▶ AUSGANGSTEXT
Sie schießen wie Pilze aus dem Boden: die Anbieter von lokalen Marktplätzen, die kleine und mittlere Händler ins Internet-Business boosten sollen. Überall schlagen derzeit Start-ups auf, die mit mehr oder weniger originellen Namen den „digital zurückgebliebenen stationären Händlern“ den Weg in die digitale Welt aufzeigen und eine Antwort auf Amazon & Co. sein sollen. Mit viel Investorengeld im Rücken werden dann Portale auf die Beine gestellt, die den kleinen Händlern ein Stück Webshop zur Verfügung stellen.

Die Komplexität wird oft verniedlicht

Im Laufe der Projekte kommt dann schnell die Ernüchterung: Wer besorgt den Content? Halbwegs brauchbare freigestellte Produktbilder, rechtlich einwandfreie Artikelbeschreibungen und -angaben sind in der Erstellung sehr aufwändig. Noch komplexer ist die Echtzeit-Bestandsführung, da die Durchdringung mit Warenwirtschaftssystemen nicht wirklich tief ist. Ein Webshop, in dem Artikel angezeigt werden, die in Wahrheit nicht lieferbar sind, wird garantiert nur einmal besucht. Ebenso ist man nachher erschreckt, wie viel Aufwand man mit der Aktualisierung der Daten hat. Jeder, der jemals an einem eCommerce Projekt beteiligt war weiß, dass hier der Hauptteil der Arbeit liegt.

Zu guter Letzt kommt noch die Logistik: Beim Thema Same Day Delivery haben sich schon Viele die Zähne ausgebissen. In den Start-ups funktioniert das anfangs sogar, weil man das „eben noch einmal mitmacht“ und 450-€-Kräfte einsetzt. Frei nach dem Motto „das können Pizzerien seit 20 Jahren“ merkt man spätestens in der Skalierungsphase, dass es eben immer nur eine Pizzeria ist, die das kann und in der Regel nicht eine ganze Kette. Den entscheidenden Touchpoint zum Kunden sollte man nicht mit reinen Aushilfskräften abdecken.

Der richtige Zeitpunkt zum Umdenken

Die Aufwände dafür werden also sehr oft unterschätzt, zudem wird meistens eine Frage nicht gestellt: Warum macht man das überhaupt? Weil alle einen Webshop haben? Oder folgt man nur einem Trend, um gleicher unter Gleichen zu sein? Was aber in jedem Fall passiert: Man lenkt sich selbst von der Weiterentwicklung seines stationären Formates ab. Gerade in Zeiten der notwendigen Retail-Transformation kann sich das schnell rächen.

Häufig kommt die Initiative auch von der Wirtschaftsförderung der Städte, die z. B. versuchen, über den Handel eine nicht gerade hochfrequentierte Stadt-App mit interessantem Zusatznutzen zu versehen. Ein sauberer Business Case mit Marktgrößenanalyse oder ein sauberes Kundennutzenversprechen wird oft in die zweite Reihe verbannt.

▶ ZU BEARBEITEN
**A.** Gib aus dem Text über lokale Marktplätze die Passage von „Die Komplexität wird“ bis einschließlich „der Arbeit liegt.“ wortgetreu wieder.
**B.** Bitte schreib den Text über lokale Marktplätze im Anschluss an seinen letzten Satz weiter.
Die Zeilen sind eigenständiges Material und gehören nicht zum Text über lokale Marktplätze.

▶ BEREITGESTELLTES MATERIAL
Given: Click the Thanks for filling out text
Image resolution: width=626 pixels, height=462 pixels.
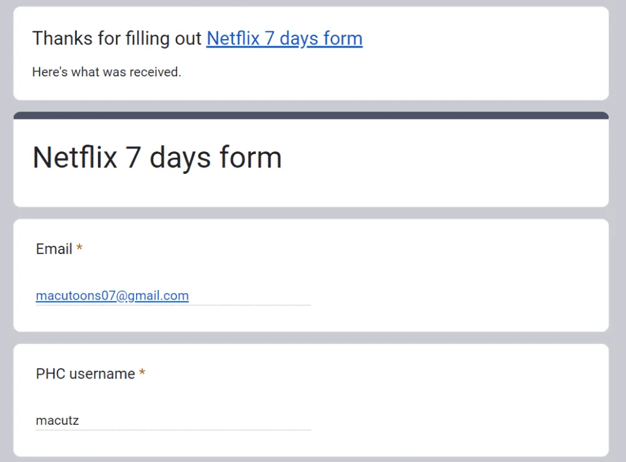Looking at the screenshot, I should 117,39.
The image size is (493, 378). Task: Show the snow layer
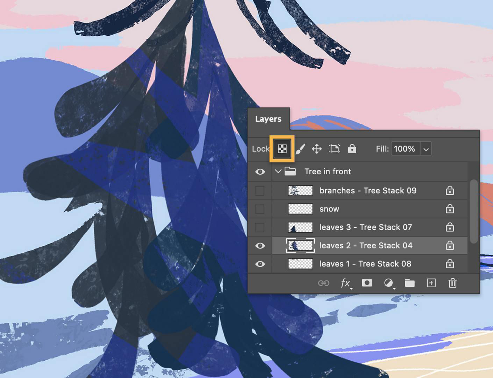(x=260, y=209)
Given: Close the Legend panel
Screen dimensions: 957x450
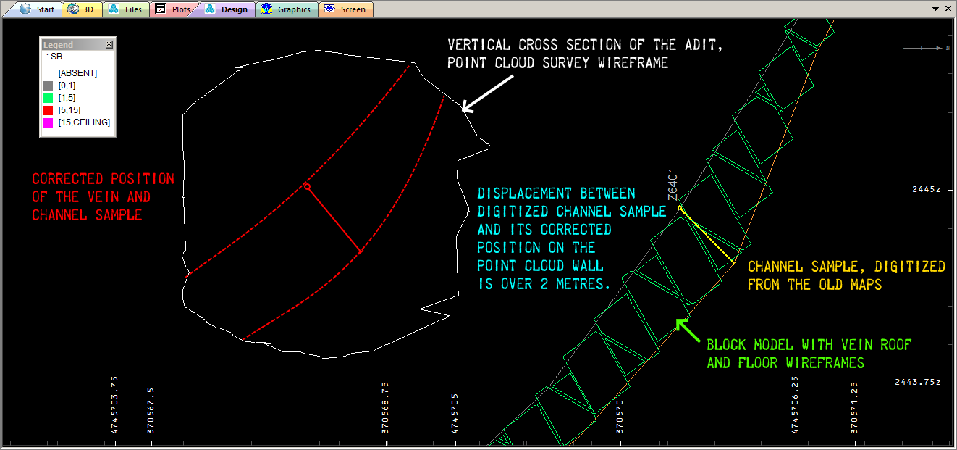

▶ LÖSUNGEN
**A.**
Die Komplexität wird oft verniedlicht

Im Laufe der Projekte kommt dann schnell die Ernüchterung: Wer besorgt den Content? Halbwegs brauchbare freigestellte Produktbilder, rechtlich einwandfreie Artikelbeschreibungen und -angaben sind in der Erstellung sehr aufwändig. Noch komplexer ist die Echtzeit-Bestandsführung, da die Durchdringung mit Warenwirtschaftssystemen nicht wirklich tief ist. Ein Webshop, in dem Artikel angezeigt werden, die in Wahrheit nicht lieferbar sind, wird garantiert nur einmal besucht. Ebenso ist man nachher erschreckt, wie viel Aufwand man mit der Aktualisierung der Daten hat. Jeder, der jemals an einem eCommerce Projekt beteiligt war weiß, dass hier der Hauptteil der Arbeit liegt.

**B.**
Unterm Strich kristallisiert sich eines heraus: eCommerce für kleine Händler ist nichts anderes als die Linearisierung des bisherigen Geschäftes, eben neue Kundengruppen für sein Format zu begeistern. Diese Aktivitäten lenken wunderbar von der zukünftig neuen Aufgabe des stationären Handels ab: Freizeitangebot statt Versorger zu sein. Der Handel als soziales Netzwerk, das Menschen Freizeitwert bietet und durch Inspiration und Erlebnis glänzt. Anstatt sich um genau diese Themen zu kümmern, verliert man sich in Bereichen, in dem die Claims bereits abgesteckt sind. Vielmehr macht es Sinn, durch eine neue Art der Selbsterfindung seine individuelle Lücke zu entdecken – darum geht es!

Seien wir doch mal ehrlich: Selbst die noch so hübsche Start-up-Plattform schafft es nur schwer, in das „Relevant Set“ der Webshops von potenziellen Kunden zu kommen. Der Durchschnittsnutzer hat ca. zehn Webshops, darunter sicherlich Amazon, eBay und Zalando, in denen er regelmäßig einkauft. Es wird allerdings schwierig, mit einer lokalen Plattform genau dort eindringen zu können.

Eines muss jeder Händler sich verdeutlichen: Der lokale Webshop sorgt maximal dafür, dass man dem virtuellen Wettbewerb lediglich hinterherrennt. Ob man das Tempo, das die vorlegen, letztendlich halten kann oder überhaupt erreicht, halte ich für mehr als fraglich.

Was ist der richtige Weg?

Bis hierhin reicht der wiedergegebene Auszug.